Dat het slecht gaat met het grootste regenwoud op aarde weten we ondertussen wel. De inheemse gemeenschappen in het Amazonegebied zien hun territorium kleiner worden, de biodiversiteit neemt af en het mondiale klimaat lijdt mee. Ongeveer elk jaar wordt weer een groter stuk bos gekapt voor hout, veeteelt, grootschalige landbouw, mijnbouw, opwekking van energie (stuwmeren) én wegen. Dat laatste heeft de bijzondere interesse van econoom Pitou van Dijck, die jarenlang verbonden was aan het CEDLA, het onderzoeksinstituut voor Latijns Amerika van de Universiteit van Amsterdam. Want jaarlijks komen er duizenden kilometers verharde wegen bij om het gebied te ontsluiten en houthandelaren en grote bedrijven hun gang te laten gaan. De concessies daarvoor leveren regeringen immers goed geld op.

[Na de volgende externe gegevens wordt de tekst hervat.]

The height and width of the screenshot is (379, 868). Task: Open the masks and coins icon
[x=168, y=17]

Na ruim tien jaar onderzoek verricht te hebben in het Amazonegebied en daar veelvuldig te hebben rondgereisd, vertrok Van Dijck opnieuw naar het gebied. Ditmaal om over zijn ervaringen gedurende een lange tocht per jeep en boot een boek te schrijven. Geen economische studie, maar een boeiend en meeslepend verslag van zijn reis over boswegen en langs plekken waar de teloorgang van de overweldigende natuur pijnlijk tastbaar wordt. Hij ziet het met eigen ogen en spreekt met bewoners van het gebied, in Bolivia, Peru, Brazilië, Guyana en Suriname.

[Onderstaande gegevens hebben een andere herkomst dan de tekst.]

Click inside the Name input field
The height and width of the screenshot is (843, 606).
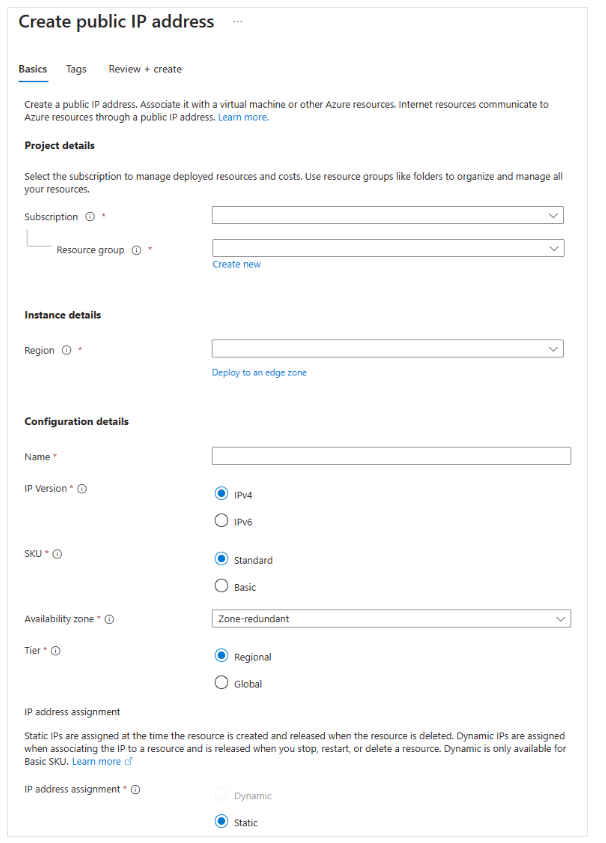click(x=390, y=455)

Uiteindelijk reist hij vanaf de stad Manaus in het noorden van Brazilië naar het letterlijke einde van de Amazonerivier in Peru. Bij de voltooiing van zijn avontuur heeft hij ook een voorbode gezien van het einde van het reusachtige tropische bosgebied. Het ‘reisverhaal’ wordt afgewisseld met meer beschouwende stukken over de ontwikkeling van het Amazonegebied vanaf de militaire tijd in het midden van de jaren zestig van de vorige eeuw tot aan nu. Want de openlegging van het bos is al lang aan de gang.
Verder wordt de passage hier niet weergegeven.